__Text for analysis__:
I’m at the UK’s newest computer chip plant in Durham. Formerly a ceramic pipe factory, from the outside it looks like a big warehouse.
But inside the vast space is being transformed into a sophisticated hub for the manufacturing of computer chips.
Pragmatic Semiconductor has already built one production line, which the industry likes to call fabrication lines, or fab lines.
Sealed off in its own large room, the production line has all the expensive machinery needed to make the computer chips, and the air inside is carefully controlled to avoid any contamination during production.
Pragmatic has the money to build another such production line, and funding of £182m ($230m) announced late last year will fund production lines three and four.
As well as from private investors, Pragmatic secured funding from the government-backed UK Infrastructure Bank and British Patient Capital, a subsidiary of British Business Bank.
But the Cambridge-based company will need much more money to complete its plan to build eight production lines in the old pipe factory.
From phones and computers, to cars and washing machines, almost every product with an on-off switch relies on the production of computer chips, also known as semiconductors.

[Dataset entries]
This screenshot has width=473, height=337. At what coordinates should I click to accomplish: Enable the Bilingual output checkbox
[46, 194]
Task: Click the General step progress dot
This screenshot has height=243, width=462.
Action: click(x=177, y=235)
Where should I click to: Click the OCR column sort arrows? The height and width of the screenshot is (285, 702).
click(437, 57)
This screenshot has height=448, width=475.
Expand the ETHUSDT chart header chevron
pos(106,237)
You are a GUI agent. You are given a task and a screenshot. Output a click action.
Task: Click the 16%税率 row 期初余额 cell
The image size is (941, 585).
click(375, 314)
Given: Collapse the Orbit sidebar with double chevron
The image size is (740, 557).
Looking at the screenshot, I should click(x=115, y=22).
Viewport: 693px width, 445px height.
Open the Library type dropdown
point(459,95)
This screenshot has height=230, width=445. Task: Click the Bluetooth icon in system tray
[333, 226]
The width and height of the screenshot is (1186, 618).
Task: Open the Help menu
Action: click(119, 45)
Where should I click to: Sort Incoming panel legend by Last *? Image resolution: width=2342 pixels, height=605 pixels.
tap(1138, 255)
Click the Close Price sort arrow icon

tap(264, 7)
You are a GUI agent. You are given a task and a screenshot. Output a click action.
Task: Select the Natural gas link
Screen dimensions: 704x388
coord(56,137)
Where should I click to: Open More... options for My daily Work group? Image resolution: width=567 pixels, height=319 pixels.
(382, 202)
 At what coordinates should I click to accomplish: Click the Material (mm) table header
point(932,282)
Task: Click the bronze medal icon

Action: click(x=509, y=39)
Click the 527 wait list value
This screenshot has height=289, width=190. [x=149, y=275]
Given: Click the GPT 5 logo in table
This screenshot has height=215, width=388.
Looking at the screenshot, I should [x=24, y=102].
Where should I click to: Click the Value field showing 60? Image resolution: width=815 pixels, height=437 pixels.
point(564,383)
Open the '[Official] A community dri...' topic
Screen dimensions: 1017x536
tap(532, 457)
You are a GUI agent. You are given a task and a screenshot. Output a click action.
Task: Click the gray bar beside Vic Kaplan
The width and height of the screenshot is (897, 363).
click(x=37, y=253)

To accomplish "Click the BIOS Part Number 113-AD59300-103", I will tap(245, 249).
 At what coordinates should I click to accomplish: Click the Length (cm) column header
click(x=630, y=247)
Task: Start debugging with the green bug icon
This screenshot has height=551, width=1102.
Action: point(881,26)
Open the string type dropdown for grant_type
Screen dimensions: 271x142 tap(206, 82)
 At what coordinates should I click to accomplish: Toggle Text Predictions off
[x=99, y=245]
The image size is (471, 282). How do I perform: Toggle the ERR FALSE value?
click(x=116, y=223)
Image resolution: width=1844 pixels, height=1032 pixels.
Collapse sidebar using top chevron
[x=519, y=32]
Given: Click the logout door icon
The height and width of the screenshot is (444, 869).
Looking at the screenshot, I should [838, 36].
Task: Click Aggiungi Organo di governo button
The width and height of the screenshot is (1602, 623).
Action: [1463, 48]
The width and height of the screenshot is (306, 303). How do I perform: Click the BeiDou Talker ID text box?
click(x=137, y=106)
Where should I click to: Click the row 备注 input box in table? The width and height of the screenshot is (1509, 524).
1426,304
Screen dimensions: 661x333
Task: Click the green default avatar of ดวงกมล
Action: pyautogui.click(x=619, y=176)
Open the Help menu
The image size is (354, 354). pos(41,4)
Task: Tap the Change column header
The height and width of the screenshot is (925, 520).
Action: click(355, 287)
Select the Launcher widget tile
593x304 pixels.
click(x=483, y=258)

__Assigned task A__: Reproduce the passage about the Durham chip plant from "Sealed off in" to "old pipe factory.", copying every word unchanged.
__Assigned task B__: Name every product that the passage about the Durham chip plant gives as an example of something relying on computer chips.

__Response A__:
Sealed off in its own large room, the production line has all the expensive machinery needed to make the computer chips, and the air inside is carefully controlled to avoid any contamination during production.
Pragmatic has the money to build another such production line, and funding of £182m ($230m) announced late last year will fund production lines three and four.
As well as from private investors, Pragmatic secured funding from the government-backed UK Infrastructure Bank and British Patient Capital, a subsidiary of British Business Bank.
But the Cambridge-based company will need much more money to complete its plan to build eight production lines in the old pipe factory.

__Response B__: Phones, computers, cars, washing machines